Article by Peter Rusell
Obesity is a major burden on public health and the public purse, and the problem is getting worse. A 2014 health survey for England found that 23% of adults were obese and 62% were either overweight or obese.
With a growing incentive to find strategies to reverse the trend, some experts argue that diet, exercise and other weight-loss strategies are key to preventing and managing obesity while others say our genes largely determine our size.
Out of all the genes associated with body fatness, particular attention has been paid to one gene, known as FTO.
For the latest study in the BMJ an international team of researchers, led by Newcastle University, set out to assess the relation between the FTO gene and weight-loss interventions by analysing data from 8 randomised control trials involving 9,563 participants.
They found that at the start of each trial people with the FTO gene were slightly heavier, by an average of 0.89 kg, than those who did not carry the gene.
However, the scientists did not find that those who carried the gene were unable to lose weight. Indeed, they found that weight-loss strategies were just as effective in people with the so-called ‘fat gene’ as in everyone else. Also, these findings seem to apply to men and women, young and old and to people from differing ethnic backgrounds.

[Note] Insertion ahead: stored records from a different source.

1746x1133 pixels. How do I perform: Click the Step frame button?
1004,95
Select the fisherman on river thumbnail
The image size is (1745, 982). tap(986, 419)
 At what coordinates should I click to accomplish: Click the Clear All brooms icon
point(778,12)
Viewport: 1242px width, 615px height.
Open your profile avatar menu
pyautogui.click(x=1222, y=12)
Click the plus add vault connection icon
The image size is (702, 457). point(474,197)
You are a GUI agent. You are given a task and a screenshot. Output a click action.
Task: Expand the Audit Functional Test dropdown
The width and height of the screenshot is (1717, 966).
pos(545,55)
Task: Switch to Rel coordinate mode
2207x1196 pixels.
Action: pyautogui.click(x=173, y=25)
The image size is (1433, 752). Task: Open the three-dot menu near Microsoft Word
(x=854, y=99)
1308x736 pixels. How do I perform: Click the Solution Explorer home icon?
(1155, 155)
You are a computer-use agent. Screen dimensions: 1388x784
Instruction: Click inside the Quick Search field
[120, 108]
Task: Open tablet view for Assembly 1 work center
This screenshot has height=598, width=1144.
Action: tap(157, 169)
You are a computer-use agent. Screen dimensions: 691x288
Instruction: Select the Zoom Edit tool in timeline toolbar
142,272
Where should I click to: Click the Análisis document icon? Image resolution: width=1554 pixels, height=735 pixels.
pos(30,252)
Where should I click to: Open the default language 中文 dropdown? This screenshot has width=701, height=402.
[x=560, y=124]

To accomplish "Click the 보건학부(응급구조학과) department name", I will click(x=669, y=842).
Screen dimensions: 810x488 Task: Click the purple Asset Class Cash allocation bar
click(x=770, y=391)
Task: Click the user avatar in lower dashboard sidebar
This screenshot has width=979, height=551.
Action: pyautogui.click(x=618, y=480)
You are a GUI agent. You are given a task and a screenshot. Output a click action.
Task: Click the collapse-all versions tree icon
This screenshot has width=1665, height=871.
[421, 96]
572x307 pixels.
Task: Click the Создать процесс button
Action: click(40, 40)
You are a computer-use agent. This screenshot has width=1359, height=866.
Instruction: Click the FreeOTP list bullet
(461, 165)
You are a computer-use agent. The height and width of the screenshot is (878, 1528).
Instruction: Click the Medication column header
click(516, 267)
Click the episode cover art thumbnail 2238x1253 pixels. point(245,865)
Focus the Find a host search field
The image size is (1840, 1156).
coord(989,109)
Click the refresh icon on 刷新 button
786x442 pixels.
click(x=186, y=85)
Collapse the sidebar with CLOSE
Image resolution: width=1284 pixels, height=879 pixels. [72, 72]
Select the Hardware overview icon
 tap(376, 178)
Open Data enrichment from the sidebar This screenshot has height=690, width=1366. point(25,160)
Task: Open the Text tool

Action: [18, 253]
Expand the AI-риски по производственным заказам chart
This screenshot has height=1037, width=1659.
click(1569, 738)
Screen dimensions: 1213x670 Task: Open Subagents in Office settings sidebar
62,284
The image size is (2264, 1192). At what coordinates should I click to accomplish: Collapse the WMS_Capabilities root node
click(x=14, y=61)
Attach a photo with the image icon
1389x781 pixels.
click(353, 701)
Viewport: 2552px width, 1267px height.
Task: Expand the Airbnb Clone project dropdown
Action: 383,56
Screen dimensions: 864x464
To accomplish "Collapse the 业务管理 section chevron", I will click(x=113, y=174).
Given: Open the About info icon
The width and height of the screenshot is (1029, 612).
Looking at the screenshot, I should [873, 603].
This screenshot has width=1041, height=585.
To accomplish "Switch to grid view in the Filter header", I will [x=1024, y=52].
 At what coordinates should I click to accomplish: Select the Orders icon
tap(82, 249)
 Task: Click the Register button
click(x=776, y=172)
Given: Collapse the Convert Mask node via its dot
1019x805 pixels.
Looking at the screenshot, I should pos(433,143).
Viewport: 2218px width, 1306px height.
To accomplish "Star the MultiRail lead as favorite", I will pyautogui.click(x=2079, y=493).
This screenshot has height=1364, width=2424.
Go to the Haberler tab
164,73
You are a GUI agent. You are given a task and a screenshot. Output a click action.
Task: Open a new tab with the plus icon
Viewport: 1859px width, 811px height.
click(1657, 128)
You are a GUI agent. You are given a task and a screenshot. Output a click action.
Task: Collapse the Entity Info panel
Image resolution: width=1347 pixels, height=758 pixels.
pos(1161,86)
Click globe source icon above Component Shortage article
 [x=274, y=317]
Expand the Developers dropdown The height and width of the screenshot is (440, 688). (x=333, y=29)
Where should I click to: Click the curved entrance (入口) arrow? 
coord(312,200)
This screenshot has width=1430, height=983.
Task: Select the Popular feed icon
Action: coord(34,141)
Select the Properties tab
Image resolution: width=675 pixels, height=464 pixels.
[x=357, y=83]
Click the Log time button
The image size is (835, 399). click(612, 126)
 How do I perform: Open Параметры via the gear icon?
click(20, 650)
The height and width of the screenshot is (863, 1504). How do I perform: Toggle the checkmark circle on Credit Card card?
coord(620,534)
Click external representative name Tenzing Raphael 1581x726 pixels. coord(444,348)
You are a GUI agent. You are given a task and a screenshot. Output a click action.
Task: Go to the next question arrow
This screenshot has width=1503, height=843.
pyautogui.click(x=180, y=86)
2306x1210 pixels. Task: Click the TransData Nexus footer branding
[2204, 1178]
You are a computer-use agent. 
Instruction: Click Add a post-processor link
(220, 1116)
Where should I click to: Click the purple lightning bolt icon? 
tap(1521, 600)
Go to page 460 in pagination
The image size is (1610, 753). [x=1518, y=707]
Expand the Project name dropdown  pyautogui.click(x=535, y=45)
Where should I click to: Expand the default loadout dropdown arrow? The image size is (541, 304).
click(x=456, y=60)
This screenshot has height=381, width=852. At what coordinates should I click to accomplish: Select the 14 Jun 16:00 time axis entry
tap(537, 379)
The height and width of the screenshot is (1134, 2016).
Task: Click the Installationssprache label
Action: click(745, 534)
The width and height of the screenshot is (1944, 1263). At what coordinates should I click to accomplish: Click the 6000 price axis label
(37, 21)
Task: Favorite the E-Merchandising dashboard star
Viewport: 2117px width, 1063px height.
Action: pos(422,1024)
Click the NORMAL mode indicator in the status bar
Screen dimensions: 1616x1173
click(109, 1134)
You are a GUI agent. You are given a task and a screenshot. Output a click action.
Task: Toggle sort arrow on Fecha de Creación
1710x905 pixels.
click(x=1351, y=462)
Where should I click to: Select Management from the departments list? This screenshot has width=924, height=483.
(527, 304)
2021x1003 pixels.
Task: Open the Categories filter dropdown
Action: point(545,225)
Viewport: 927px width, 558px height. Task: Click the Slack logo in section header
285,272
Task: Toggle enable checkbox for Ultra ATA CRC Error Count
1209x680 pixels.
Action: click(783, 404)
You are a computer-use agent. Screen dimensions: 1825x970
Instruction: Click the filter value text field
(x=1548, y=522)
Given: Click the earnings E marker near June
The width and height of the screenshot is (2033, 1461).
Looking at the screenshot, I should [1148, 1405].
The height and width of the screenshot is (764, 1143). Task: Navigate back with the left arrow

The authors acknowledge several limitations in their analysis. For instance, they only evaluated the effect of the FTO genotype when weight loss is known to be influenced by multiple genes. However, they say this is “an important finding for the development of effective weight loss interventions in the context of the global epidemic of obesity”.
They conclude that future strategies for managing obesity “should focus on improving lifestyle behaviours, principally eating patterns and physical activity, since these will be effective in achieving sustained weight loss irrespective of FTO genotype.”
In a linked editorial, Dr Alison Tedstone, chief nutritionist at Public Health England, says the causes of obesity are multiple and complex, but current evidence suggests they have little to do with gene profiles.
She argues that, if we are to defeat the obesity epidemic, a focus on personalised interventions based on the genome “may not pay off, at least in the short term”. Instead, she says “a rebalancing of research towards whole systems approaches including environmental drivers may be of greater benefit to the population in the long term”.